Take Thanksgiving. My Thanksgivings often flesh out the phrase “too many cooks spoil the broth”. I make lists. I make suggestions. I aim for elegant. But in the end I smile at my friends and settle for dried out turkey and potatoes so rich I wouldn’t touch them 364 days a year. Because as we cook together I realize that all cranberries sparkle– even those that come in a can. Green beans don’t have to be served tender-crisp. By the third helping, pumpkin pie no longer seems laughable to me. Yes, the kitchen is a mess. But what a beautiful mess, filled with beautiful people.

But this tomato soup is a different story. Its pleasures are more simple. More solitary. It’s an everyday kind of food. Prepared leisurely by a lone cook in a tidy kitchen and served at a table for two. I made this soup on the day after the day after Thanksgiving. Which I consider a very, very good day to make soup.

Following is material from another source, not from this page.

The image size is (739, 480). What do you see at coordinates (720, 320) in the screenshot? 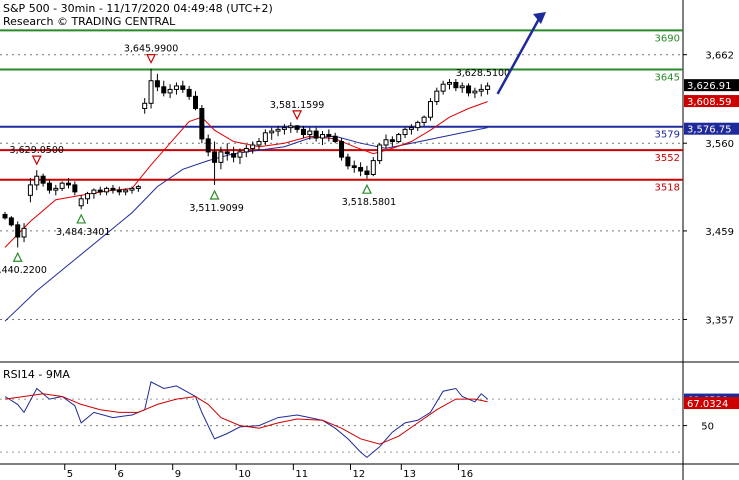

I make soup a lot. I consider it the simplest of things. This soup started with no expectations. Well, I shouldn’t say no expectations. I expected it to be good. I just didn’t quite know how I would get it there. Though I knew I would enjoy the process. I also knew I wanted to include a bit of celery seed, some marjoram and a touch or two of cream. I had just returned from Seattle where I sensed celery seed and marjoram in the soup we enjoyed from Tom Douglas and the Dahlia Lounge. Good intentions and good ingredients. That’s a road map in my mind. Fortunately I was able to track down a recipe on Epicurious and made only minor adjustments.

I also wanted to use good canned tomatoes. I’ve been meaning to get all preachy about the benefits of good canned tomatoes. This soup seemed like the right time to do just that. Because as any decent cook knows, a good canned tomato is worth a hundred off-season fresh versions. Tomato soup (at least the way I meant to go) is decidedly an off-season tomato recipe.

But as I was making the soup. All the canned quips I’d planned seemed to simmer away– lost in the broth. Even the small kitchen battles I’d waged just two days prior no longer seemed to matter. Because good soup (and good friends) can make me weepy.

I sure hope you had a good Thanksgiving. I did. GREG

Brown Butter Tomato Soup 

Print This Recipe Total time Yield 6Source Slightly adapted from Tom Douglas, Dahlia LoungePublished


  • 4 tablespoon unsalted butter divided
  • 2 tablespoon olive oil divided
  • 1 medium onion peeled and thinly sliced
  • 4 clove garlic peeled & lightly smashed
  • 2 (28 oz) cans san marzano tomatoes
  • 1 cup water
  • 1 cup cream
  • ½ teaspoon kosher salt plus more as needed
  • ¼ teaspoon freshly cracked black pepper
  • ¼ teaspoon crushed red pepper
  • ¼ teaspoon celery seeds
  • ¼ teaspoon dried marjoram
  • 1 tablespoon sugar
  • 3 slice rustic bread rusts trimmed, cut into ½‑inch cubes


Heat 1 tablespoon butter and 1 tablespoon olive oil in a large Dutch oven set over medium heat; sauté the onion and garlic until translucent and just beginning to color, about 8 minutes. Add the tomatoes with the juice, water, cream, salt, pepper, red pepper, celery seeds, marjoram, and sugar. Raise the heat to medium high and bring to a boil, then turn the heat to low and simmer for 15 minutes. Remove from the heat and use an immersion blender to purée until completely smooth. Return the soup to low heat and simmer 20 more minutes.

Meanwhile, make the brown butter and croutons. Heat a large, heavy bottomed sauté pan over medium heat. Add the 3 tablespoons remaining  butter. As it begins to melt, start swirling the pan frequently and watching the butter carefully. You will notice the butter will get foamy, and then the milk solids will begin to brown. Once that starts, remove skillet from heat. Smell the butter; it should have a nutty aroma, and be caramel in color. Stir about 2/3 of the brown butter into the soup. Set the rest aside. Season the soup with more salt and pepper to taste

In a separate sauté pan, heat the remaining 1 tablespoon oil over medium high heat. Add the bread cubes and toast, stirring occasionally, until golden, about 6 to 8 minutes. Remove from the heat and toss with remaining browned butter until absorbed.
Serve the soup garnished with the croutons.